アルコニックスが目指しているのは、誰かの事情を「その人だけの問題」にせず、安心して共有できる関係性を構築し、必要なときに支え合える職場です。そしてその視点は、今回の生理痛という一つのテーマにとどまらず、今後は男性更年期など様々なトピックの研修を計画・実施して、誰もが働きやすい環境づくりにつなげていきたいと考えています。今回の取り組みは、その考え方を、当社における制度運営の中心であるライン管理職の理解から具体化していくことの第一歩だと考えています。

―――――――インタビュー終わり―――――――――
まとめ|今回の研修を、アルコニックスの人的資本政策の中で見ると
今回の生理痛体験研修は、アルコニックスが掲げる「人財」重視の考え方を、日々の職場づくりに落とし込む一例です。アルコニックスは公式サイトで、人的資本をサステナビリティ上の最重要テーマ「H」と位置づけ、給与・教育・機会という3つの「K」を軸に、人財育成、教育研修、働きやすい環境整備、ダイバーシティ&インクルージョン、健康経営を進めています。実際に、教育研修費は1人当たり11.9万円(2025年3月期)まで増加し、2027年3月期には18.0万円を目標としています。働きやすさの改善に向けた数値も公表されており、2026年3月期(2025年度)の年次有給休暇の取得率は82.9%、月平均残業時間は13.1時間でした。
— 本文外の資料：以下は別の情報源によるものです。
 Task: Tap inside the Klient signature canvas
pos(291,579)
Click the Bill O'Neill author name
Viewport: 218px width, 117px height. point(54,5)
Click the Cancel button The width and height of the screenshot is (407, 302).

健康経営においては、プレゼンティーズムとアブセンティーズムの低減、ワーク・エンゲージメントの向上を目標として掲げ、2026年3月には健康経営優良法人2026(大規模法人部門)に3年連続で認定されました。今回の生理痛体験研修は、その健康経営の一環であると同時に、見えにくい事情を抱える人が無理を抱え込まずに働ける環境を、管理職理解と職場風土の面から支える人的資本施策として位置づけることができます。
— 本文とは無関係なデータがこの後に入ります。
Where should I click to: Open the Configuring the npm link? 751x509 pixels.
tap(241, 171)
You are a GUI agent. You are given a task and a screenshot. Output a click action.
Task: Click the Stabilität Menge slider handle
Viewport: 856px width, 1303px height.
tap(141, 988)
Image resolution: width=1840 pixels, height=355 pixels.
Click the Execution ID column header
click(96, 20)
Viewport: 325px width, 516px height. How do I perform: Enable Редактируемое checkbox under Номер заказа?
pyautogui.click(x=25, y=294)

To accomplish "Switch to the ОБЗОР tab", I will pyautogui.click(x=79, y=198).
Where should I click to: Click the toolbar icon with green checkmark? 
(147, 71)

取材の中で繰り返し語られたのは、「特定の属性の方の優遇・不遇を問うものではない」という点でした。生理痛体験研修は、あくまで従業員の認識と行動変容を促す入口の一つです。その先にアルコニックスが見据えているのは、年齢や性差、体質差、病気、育児・介護、メンタルヘルス、文化的背景など、一人ひとりが抱えうる違いを前提にしながら、誰もが必要なときに声を上げやすく、周囲も自然に受け止められる職場です。制度を置くだけでなく、管理職の理解や日常の対話を通じて、働きやすさを組織の力に変えていく――。その積み重ねこそが、アルコニックスの人的資本経営の実像であり、今回のインタビューは、その一端を映し出すものになっています。